A Million Copies. This is a personal website specifically dedicated to two elders who have long years dedicated to world peace and understanding, Lynn Elling and Dr. Joseph Schwartzberg. At this site are links to several other initiatives towards a peaceful world.
World Citizen. This organization, of which I’m vice-president, works to bring peace education into classrooms and is beginning an on-line presence. It is also co-sponsor of the annual Nobel Peace Prize Festival at Augsburg College in Minneapolis (link to Festival information is at this site).
At least take a look.

#347 – Annelee Woodstrom: A Woman's Perspective on the Ravages of War and the Elusiveness of Peace.

Note from Dick Bernard: This Essay seems particularly appropriate to present at the anniversary of the bombing of Iraq March 19, 2003, and our seeming continued reverence for War as a solution for human problems.

Our wonderful friend, Annelee Woodstrom, grew up in Nazi Germany. She was 7 when Hitler came to power in 1933, and in 1947, after WWII, she came to the United States to marry the “Gentleman Soldier” from Crookston MN who she had met when the Army liberated her town of Mitterteich, which was and is near the Czech border, and later was just inside what became West Germany after the War. Since her marriage in 1947, she has lived in northwest Minnesota, most of that time in the community of Ada MN. She is a retired teacher.
The following essay is one which she presented recently to a woman’s group in her town. This is designed to go with a power-point presentation which I cannot present here, of course. It is her script for the presentation, thus the capitalized letters for emphasis. This essay is passed along with her permission.
Uncle Pepp was a prominent small businessman in the town – a baker. There were two Jewish families in the town. To my knowledge, both left and both survived the war.

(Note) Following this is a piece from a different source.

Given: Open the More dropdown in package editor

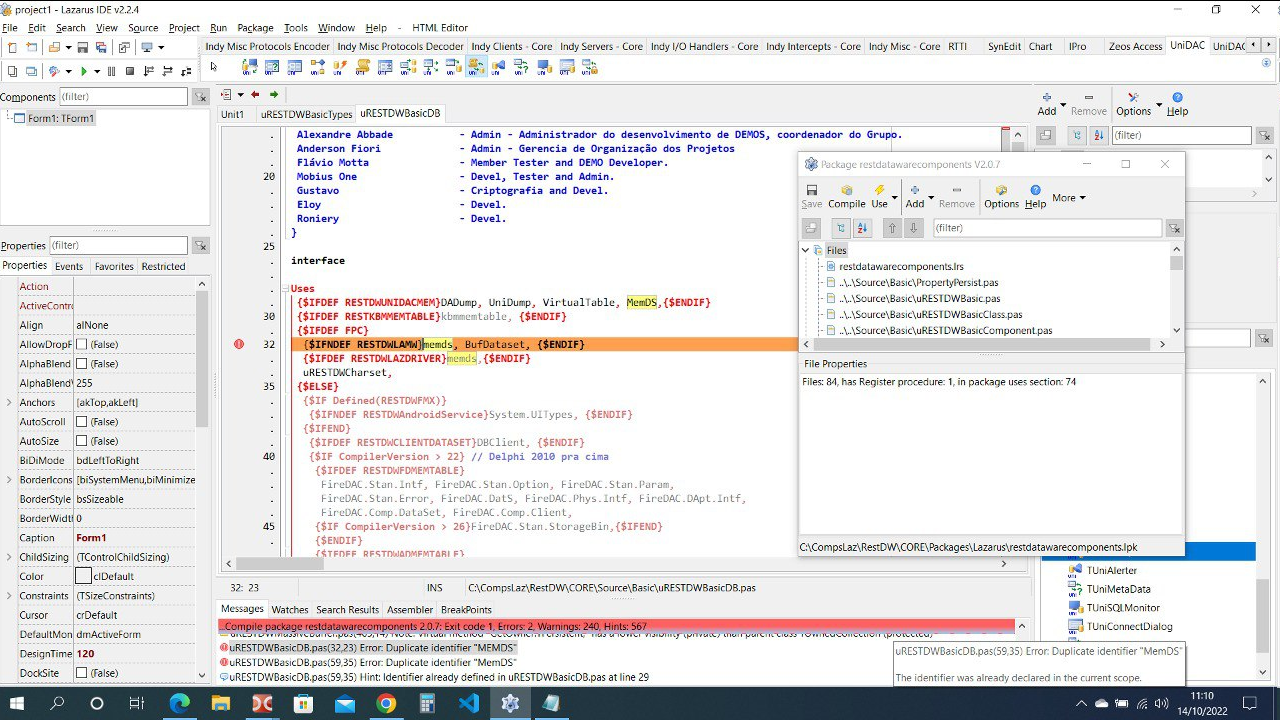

Annelee has written two very well received books: War Child: Growing up in Adolf Hitler’s Germany; and Empty Chairs, about her life in the U.S. Her website is here.
Annelee Woodstrom:
During March 1945 I had been ill. In this excerpt from my book WAR CHILD you will meet my Uncle Pepp. He isn’t easy to forget!!

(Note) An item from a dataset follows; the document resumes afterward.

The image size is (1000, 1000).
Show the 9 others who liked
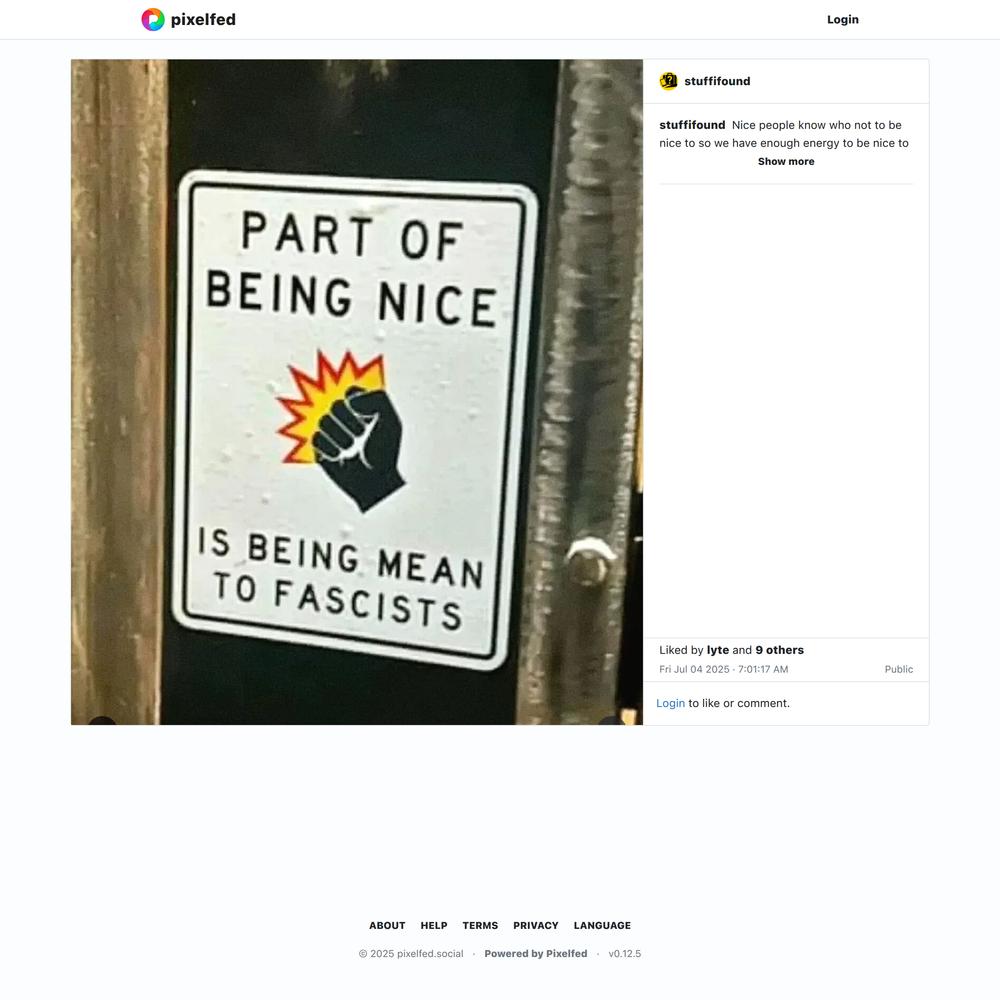coord(779,650)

I knocked softly. Uncle Pepp opened the door and motioned to the big chair. “What can I do for you?”
“Nothing. — I came to say good-bye.”
“So good-bye it is,” Uncle Pepp mumbled. His voice and his demeanor startled me.
“If you are busy, I’ll leave.”
“No, you just sit there, and I’ll tell you when you can leave.”

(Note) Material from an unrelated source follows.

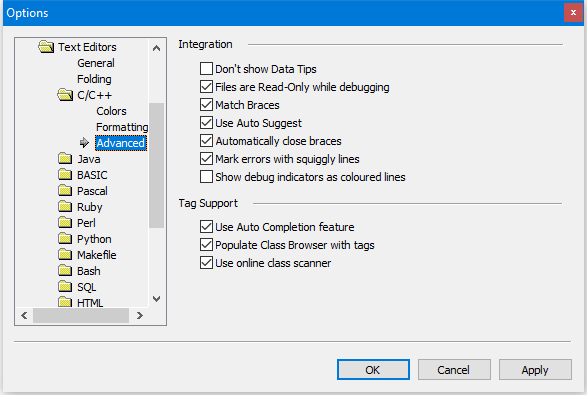587x395 pixels.
Task: Select the Formatting tree item
Action: click(x=122, y=127)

RESTING HIS CHIN in his hands, he looked at me, pondering. “Everybody comes and tells me, ‘I’m leaving.’ Are you leaving today? You should be home with your mother, but you are out there, getting bombed and shot at just like the men.” His gaze went past me. “The men went and fought, but most of them didn’t come HOME.
The ones who DID are crippled for life in one way or another. Tell me, for what?” He nodded. “Oh, yes, for the THOUSAND Year Reich. What a Reich it is!!! It started with Adolf Hitler and a few crazy men — who hollered and screamed as they led us and lied — until everyone followed blindly into THE abysmal destruction of humanity. Now,— we drown in our own blood. How they have changed us.”
“Uncle . . .”
He didn’t hear me, and I didn’t dare to move as he went on.
“They didn’t change us, we did that ourselves. Now, the whole world will hold us accountable.”
He shook his head. “All my life I tried to do right. Then, in one minute, I ruined it all. Just because Cousin Karl joined the Nazi party and didn’t tell me, I pushed him into this damn war. Now he is in France, doing God knows what? Killing, fighting, or RUNNING to save himself. He shouldn’t have joined the Nazi party without telling me . . . SO I REFUSED TO sign that I needed him in the bakery TO SECURE FOOD FOR THE TOWN. Now, nothing is the SAME . — He and I have changed.”
I had never seen Uncle Pepp like this. I got up and GINGERLY
put my hand on his shoulder AND TRIED TO CONSOLE HIM. “It wasn’t your fault! It’s the war! The Government would have taken Karl anyway. Everybody has to go to war. AFTERnTHIS WAR ENDS, there won’t be any more wars, because there isn’t anyone left to fight.”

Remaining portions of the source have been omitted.